• Dataset records:
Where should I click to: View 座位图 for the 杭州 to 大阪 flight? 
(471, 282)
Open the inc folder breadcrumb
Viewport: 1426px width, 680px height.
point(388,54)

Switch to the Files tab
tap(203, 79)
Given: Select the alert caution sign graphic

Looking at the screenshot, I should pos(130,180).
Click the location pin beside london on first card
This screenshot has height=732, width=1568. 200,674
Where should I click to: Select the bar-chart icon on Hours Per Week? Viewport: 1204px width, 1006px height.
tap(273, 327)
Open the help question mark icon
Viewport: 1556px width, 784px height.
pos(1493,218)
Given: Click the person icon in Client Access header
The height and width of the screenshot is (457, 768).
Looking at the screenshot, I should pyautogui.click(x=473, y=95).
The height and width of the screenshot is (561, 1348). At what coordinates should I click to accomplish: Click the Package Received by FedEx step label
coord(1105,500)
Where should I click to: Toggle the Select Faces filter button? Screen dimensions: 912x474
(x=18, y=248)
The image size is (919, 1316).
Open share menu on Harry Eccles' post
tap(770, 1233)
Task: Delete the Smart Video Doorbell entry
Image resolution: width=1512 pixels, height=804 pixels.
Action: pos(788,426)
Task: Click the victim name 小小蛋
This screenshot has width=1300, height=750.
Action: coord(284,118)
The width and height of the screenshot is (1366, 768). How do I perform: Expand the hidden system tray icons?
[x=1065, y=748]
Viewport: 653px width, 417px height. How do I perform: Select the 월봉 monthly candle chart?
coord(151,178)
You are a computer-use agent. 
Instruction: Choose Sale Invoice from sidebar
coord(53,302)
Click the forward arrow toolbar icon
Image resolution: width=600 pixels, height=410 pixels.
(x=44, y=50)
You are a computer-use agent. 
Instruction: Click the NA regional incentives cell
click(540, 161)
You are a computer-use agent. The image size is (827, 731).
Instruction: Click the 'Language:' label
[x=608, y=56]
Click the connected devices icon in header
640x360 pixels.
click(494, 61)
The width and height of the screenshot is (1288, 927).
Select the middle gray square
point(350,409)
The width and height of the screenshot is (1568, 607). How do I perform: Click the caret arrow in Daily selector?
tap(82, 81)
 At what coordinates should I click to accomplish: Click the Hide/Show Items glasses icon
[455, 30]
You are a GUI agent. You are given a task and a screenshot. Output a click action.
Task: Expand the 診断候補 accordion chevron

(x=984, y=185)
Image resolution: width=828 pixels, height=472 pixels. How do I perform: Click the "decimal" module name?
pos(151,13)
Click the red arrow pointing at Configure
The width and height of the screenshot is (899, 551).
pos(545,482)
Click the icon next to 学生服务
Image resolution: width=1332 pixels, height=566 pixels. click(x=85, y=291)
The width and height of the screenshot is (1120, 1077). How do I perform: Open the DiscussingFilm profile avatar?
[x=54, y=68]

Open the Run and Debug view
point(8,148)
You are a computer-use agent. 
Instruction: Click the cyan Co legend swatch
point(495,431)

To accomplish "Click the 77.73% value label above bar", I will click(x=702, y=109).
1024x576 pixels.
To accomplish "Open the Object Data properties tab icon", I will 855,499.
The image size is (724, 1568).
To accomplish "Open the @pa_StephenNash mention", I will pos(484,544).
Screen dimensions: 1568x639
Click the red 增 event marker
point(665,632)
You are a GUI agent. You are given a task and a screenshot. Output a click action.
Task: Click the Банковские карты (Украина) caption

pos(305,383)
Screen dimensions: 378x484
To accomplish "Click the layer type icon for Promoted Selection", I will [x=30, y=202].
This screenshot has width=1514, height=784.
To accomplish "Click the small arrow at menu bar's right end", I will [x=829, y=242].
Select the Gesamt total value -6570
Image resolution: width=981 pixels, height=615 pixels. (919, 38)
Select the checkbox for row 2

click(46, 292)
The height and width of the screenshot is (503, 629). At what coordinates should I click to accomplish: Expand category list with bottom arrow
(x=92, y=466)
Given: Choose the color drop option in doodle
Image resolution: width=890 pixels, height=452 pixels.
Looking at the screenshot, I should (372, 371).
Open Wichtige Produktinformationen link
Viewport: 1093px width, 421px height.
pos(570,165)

• Work order:
Reproduce the listing above in full, word for word.

• Solution to this task:
Where should I click to: View 座位图 for the 杭州 to 大阪 flight? 
(471, 282)
Open the inc folder breadcrumb
Viewport: 1426px width, 680px height.
point(388,54)

Switch to the Files tab
tap(203, 79)
Given: Select the alert caution sign graphic

Looking at the screenshot, I should pos(130,180).
Click the location pin beside london on first card
This screenshot has height=732, width=1568. 200,674
Where should I click to: Select the bar-chart icon on Hours Per Week? Viewport: 1204px width, 1006px height.
tap(273, 327)
Open the help question mark icon
Viewport: 1556px width, 784px height.
pos(1493,218)
Given: Click the person icon in Client Access header
The height and width of the screenshot is (457, 768).
Looking at the screenshot, I should pyautogui.click(x=473, y=95).
The height and width of the screenshot is (561, 1348). At what coordinates should I click to accomplish: Click the Package Received by FedEx step label
coord(1105,500)
Where should I click to: Toggle the Select Faces filter button? Screen dimensions: 912x474
(x=18, y=248)
The image size is (919, 1316).
Open share menu on Harry Eccles' post
tap(770, 1233)
Task: Delete the Smart Video Doorbell entry
Image resolution: width=1512 pixels, height=804 pixels.
Action: pos(788,426)
Task: Click the victim name 小小蛋
This screenshot has width=1300, height=750.
Action: coord(284,118)
The width and height of the screenshot is (1366, 768). How do I perform: Expand the hidden system tray icons?
[x=1065, y=748]
Viewport: 653px width, 417px height. How do I perform: Select the 월봉 monthly candle chart?
coord(151,178)
You are a computer-use agent. 
Instruction: Choose Sale Invoice from sidebar
coord(53,302)
Click the forward arrow toolbar icon
Image resolution: width=600 pixels, height=410 pixels.
(x=44, y=50)
You are a computer-use agent. 
Instruction: Click the NA regional incentives cell
click(540, 161)
You are a computer-use agent. The image size is (827, 731).
Instruction: Click the 'Language:' label
[x=608, y=56]
Click the connected devices icon in header
640x360 pixels.
click(494, 61)
The width and height of the screenshot is (1288, 927).
Select the middle gray square
point(350,409)
The width and height of the screenshot is (1568, 607). How do I perform: Click the caret arrow in Daily selector?
tap(82, 81)
 At what coordinates should I click to accomplish: Click the Hide/Show Items glasses icon
[455, 30]
You are a GUI agent. You are given a task and a screenshot. Output a click action.
Task: Expand the 診断候補 accordion chevron

(x=984, y=185)
Image resolution: width=828 pixels, height=472 pixels. How do I perform: Click the "decimal" module name?
pos(151,13)
Click the red arrow pointing at Configure
The width and height of the screenshot is (899, 551).
pos(545,482)
Click the icon next to 学生服务
Image resolution: width=1332 pixels, height=566 pixels. click(x=85, y=291)
The width and height of the screenshot is (1120, 1077). How do I perform: Open the DiscussingFilm profile avatar?
[x=54, y=68]

Open the Run and Debug view
point(8,148)
You are a computer-use agent. 
Instruction: Click the cyan Co legend swatch
point(495,431)

To accomplish "Click the 77.73% value label above bar", I will click(x=702, y=109).
1024x576 pixels.
To accomplish "Open the Object Data properties tab icon", I will 855,499.
The image size is (724, 1568).
To accomplish "Open the @pa_StephenNash mention", I will pos(484,544).
Screen dimensions: 1568x639
Click the red 增 event marker
point(665,632)
You are a GUI agent. You are given a task and a screenshot. Output a click action.
Task: Click the Банковские карты (Украина) caption

pos(305,383)
Screen dimensions: 378x484
To accomplish "Click the layer type icon for Promoted Selection", I will [x=30, y=202].
This screenshot has width=1514, height=784.
To accomplish "Click the small arrow at menu bar's right end", I will [x=829, y=242].
Select the Gesamt total value -6570
Image resolution: width=981 pixels, height=615 pixels. (919, 38)
Select the checkbox for row 2

click(46, 292)
The height and width of the screenshot is (503, 629). At what coordinates should I click to accomplish: Expand category list with bottom arrow
(x=92, y=466)
Given: Choose the color drop option in doodle
Image resolution: width=890 pixels, height=452 pixels.
Looking at the screenshot, I should (372, 371).
Open Wichtige Produktinformationen link
Viewport: 1093px width, 421px height.
pos(570,165)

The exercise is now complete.